(Given entries):
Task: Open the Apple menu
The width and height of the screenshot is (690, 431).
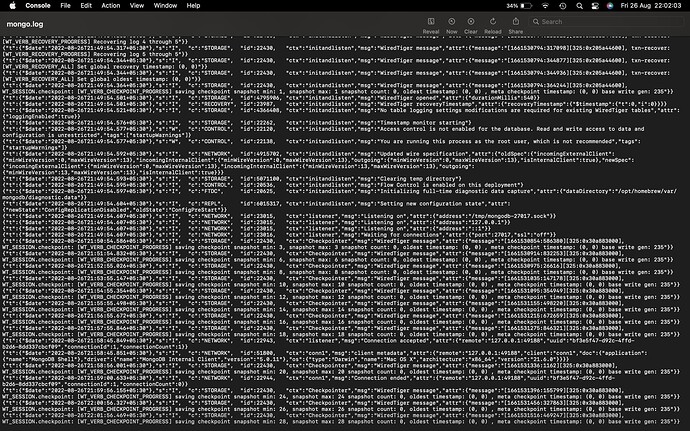Action: click(x=10, y=6)
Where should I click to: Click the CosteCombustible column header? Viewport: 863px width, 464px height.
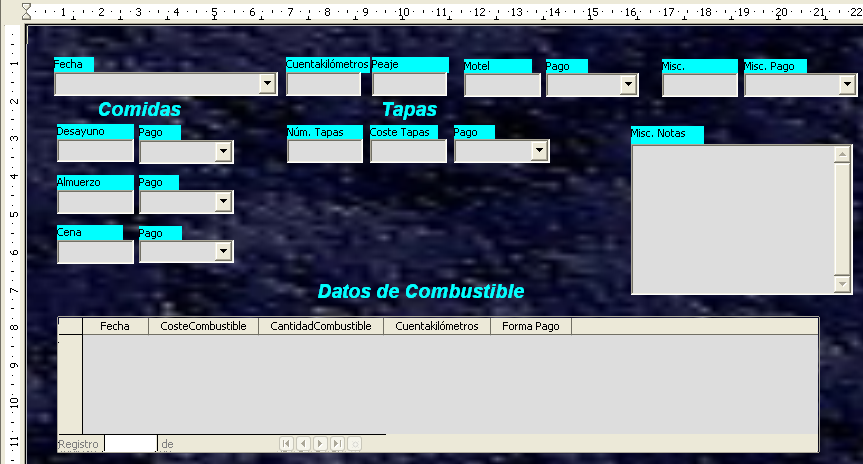pos(203,326)
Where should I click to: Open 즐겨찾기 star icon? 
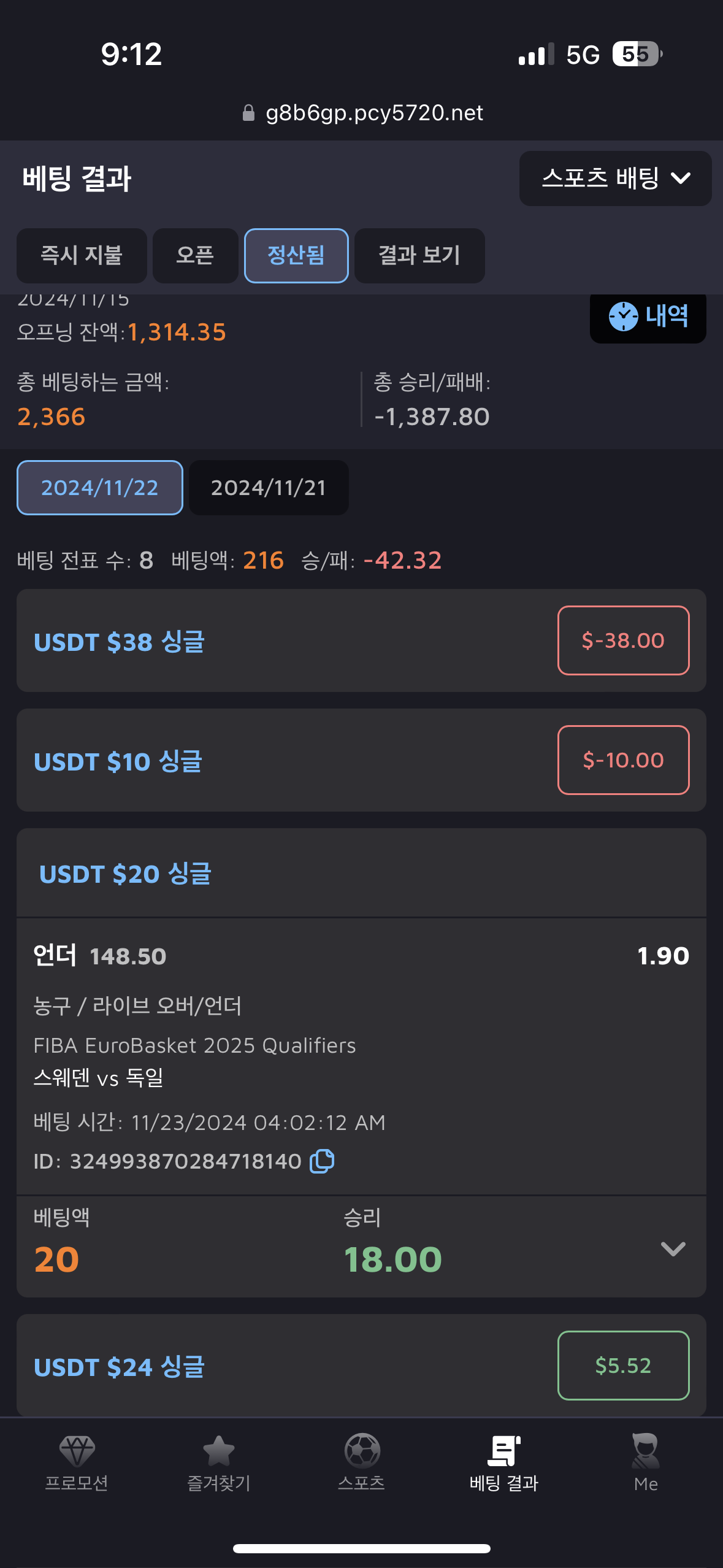pos(219,1451)
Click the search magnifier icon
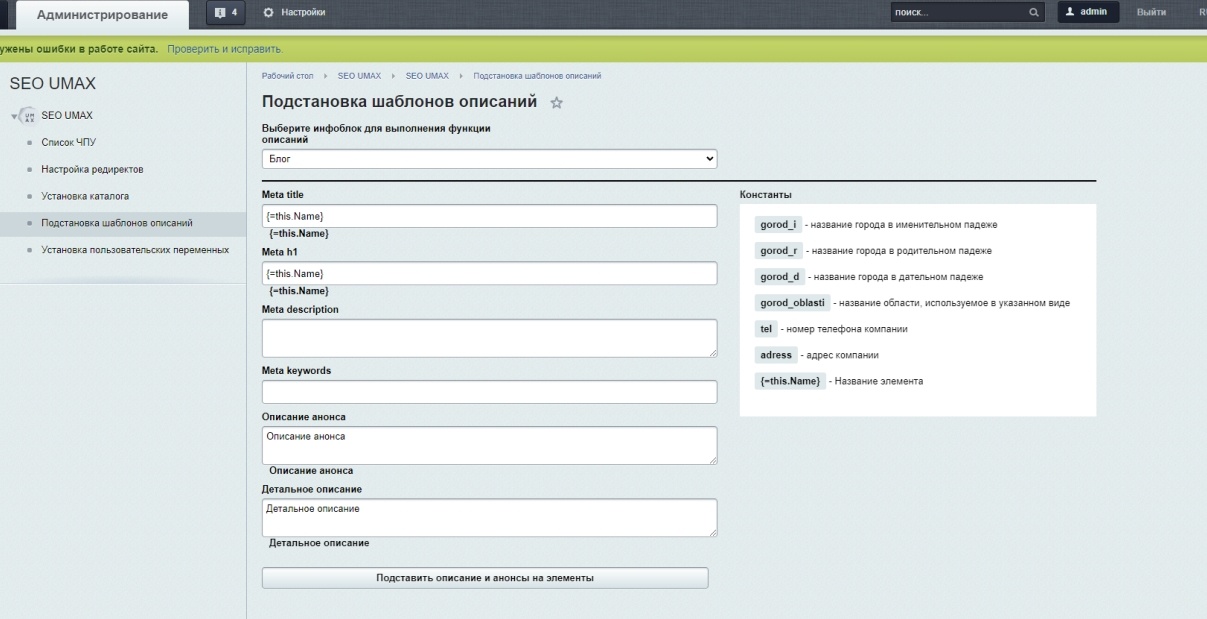 pos(1034,13)
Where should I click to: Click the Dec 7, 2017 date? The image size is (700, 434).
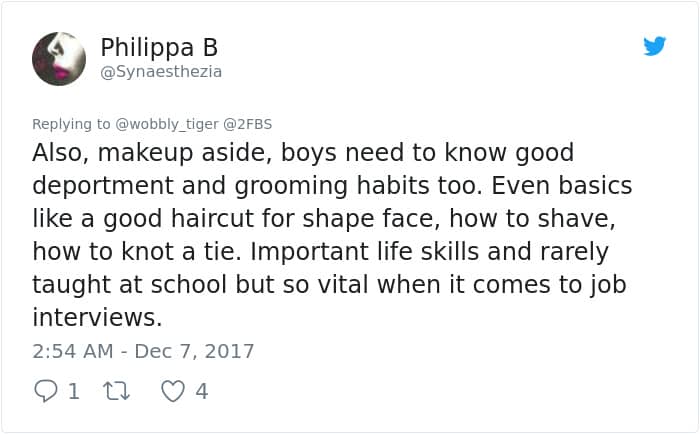tap(192, 351)
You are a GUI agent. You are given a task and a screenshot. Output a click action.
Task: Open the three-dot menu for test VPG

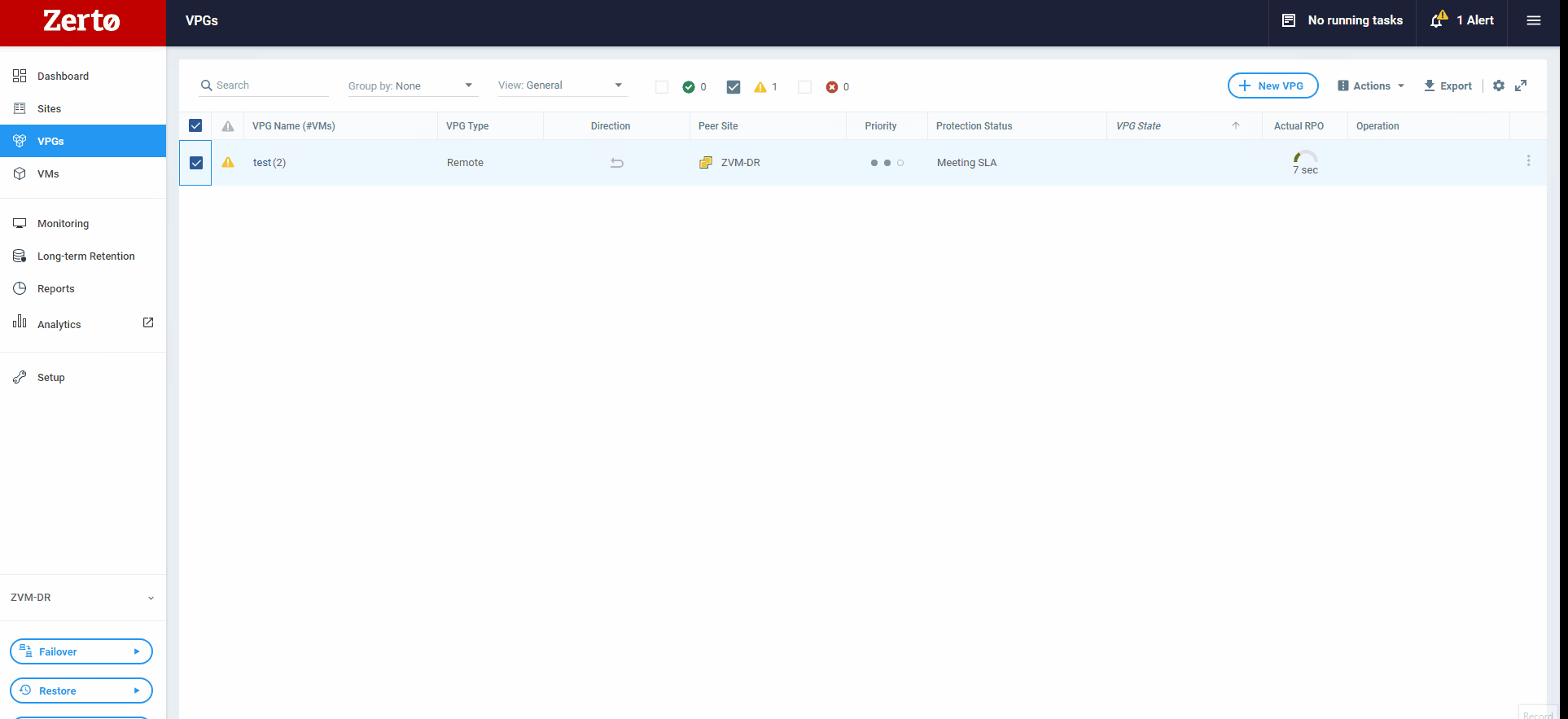tap(1528, 161)
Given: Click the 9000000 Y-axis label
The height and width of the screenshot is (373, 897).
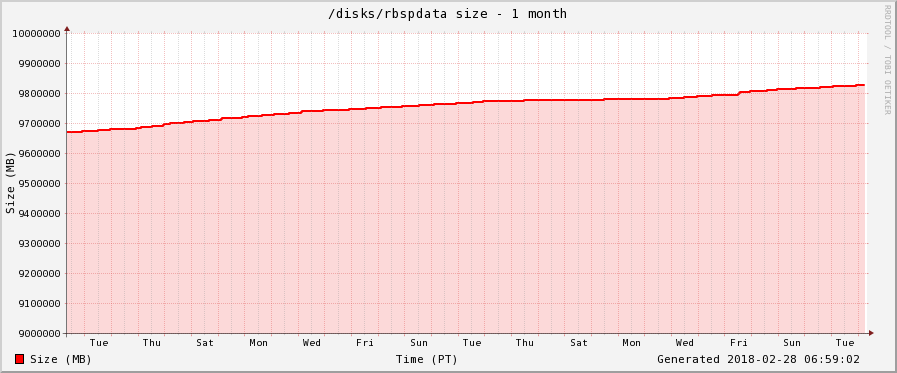Looking at the screenshot, I should click(37, 334).
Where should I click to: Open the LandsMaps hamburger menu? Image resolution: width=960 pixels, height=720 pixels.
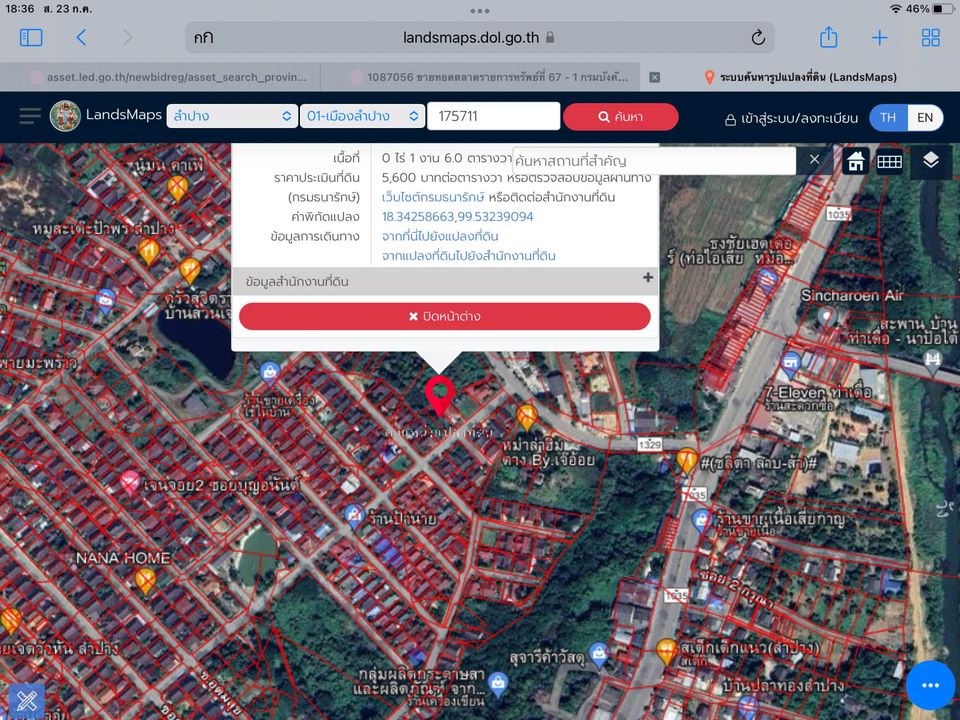click(29, 116)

(Assignment):
Beginning with the line that contains "Task: Open the three-dot menu for test VPG", write out every line through the last one in the records, exactly and without pictures.

(Answer space):
Task: Open the three-dot menu for test VPG

tap(1528, 161)
Given: Click the 9000000 Y-axis label
The height and width of the screenshot is (373, 897).
Looking at the screenshot, I should click(37, 334).
Where should I click to: Open the LandsMaps hamburger menu? Image resolution: width=960 pixels, height=720 pixels.
click(29, 116)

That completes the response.